VM_365 Day 246 Corridor House in Minster Roman villa complex

VM 246

The image for Day 246 of the VM_365 project shows a  north west facing view across another of the elements of the Minster Roman villa complex, a small corridor house (Building 4). This structure stood approximately 80 metres to the south of the main villa, immediately outside the south east corner of the wall surrounding the winged villa building.  The building was placed on the southern limit of the plateau occupied by the villa and its boundary wall and outer structures. Along the top of the picture the break of slope of the plateau, leading to a valley on its western edge, is visible.  The detached  bath house shown in the post for Day_245 had been placed on this crest so its drains could discharge into the valley. The location of the bathouse in this image is approximately in line with the gap at the right hand end of the row of trees at the base of the valley.

Several phases of construction could be identified from the foundations of the structure at the southern corner of the villa compound. In the first stage a rectangular building, which was  divided into two square rooms by a central wall, had been  erected on the south side of the boundary, using the wall as the northern gable. The rectangular building was surrounded on the south, east and west sides by a narrow corridor. The small hypocausted room, which was featured in the VM_365 post for Day 243, was inserted into the south western corner of the corridor. Later the northern end of the corridor was widened and extended northwards beyond the original line of the boundary wall, which had presumably been removed.

Much of the building had been robbed of usable materials when it was abandoned in the Roman period.  The pottery recovered from the buildings suggests that it was constructed soon after the mid 2nd century, abandoned by the mid 3rd century and robbed of its building materials in the late 3rd or 4th century.  Intensive ploughing had also reduced much of the surviving structure and only the sub floor of the small hypocausted room survived because it stood in a rectangular cutting that extended to a depth below the  level of the wall foundations.
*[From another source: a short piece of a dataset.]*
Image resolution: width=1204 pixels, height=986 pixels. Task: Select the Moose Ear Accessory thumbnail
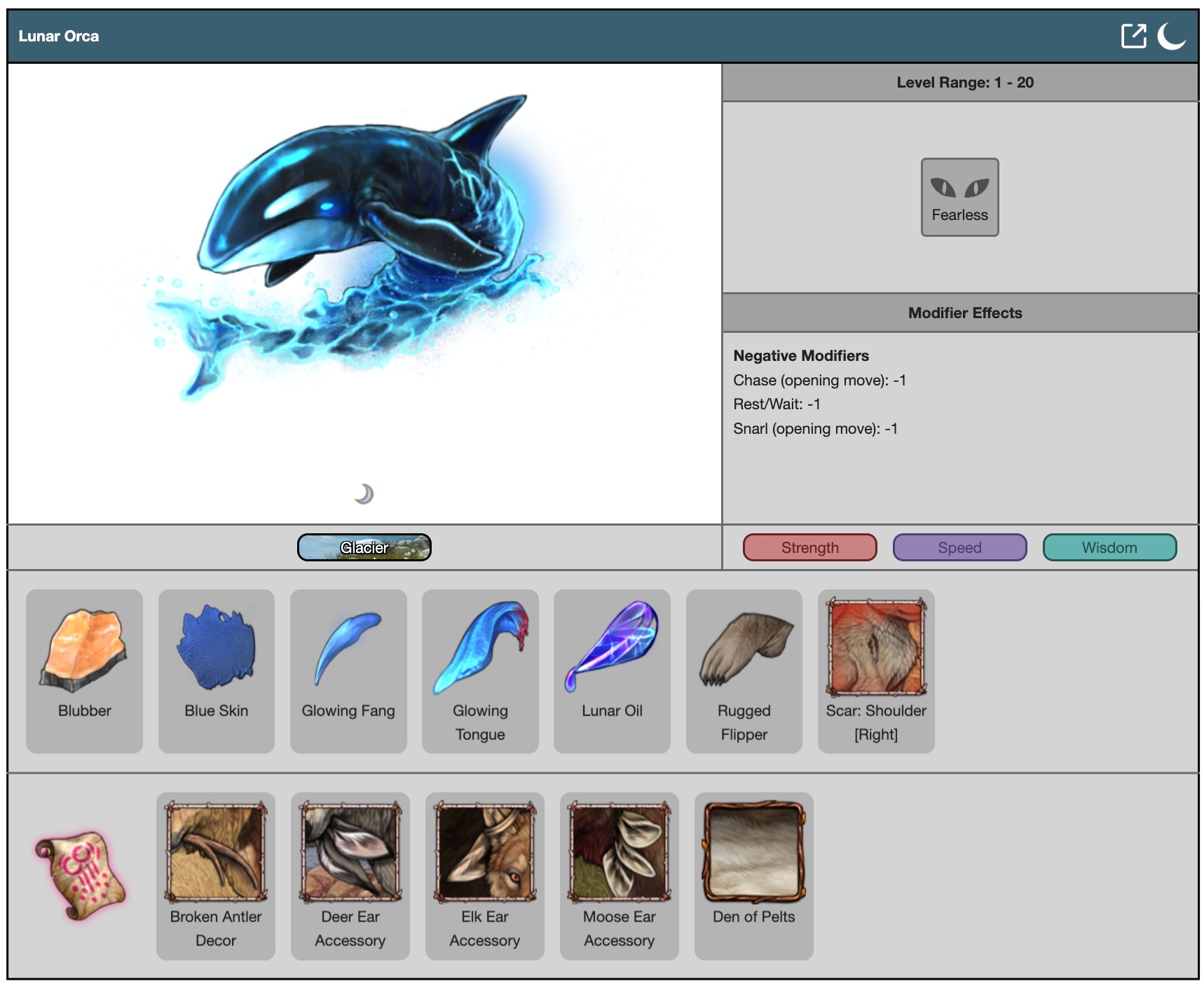click(619, 852)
The trenches cut to remove the building materials were backfilled with soil,  fragments of  Roman brick and tile and loose flint cobbles, which had not been collected to be used again. Fragments of crushed mortar and small pieces of painted wall plaster in the trenches probably derived from the building, indicated that the small building was finished and decorated to a similar standard to the main range of the villa, suggesting it was a small detached house rather than a service building.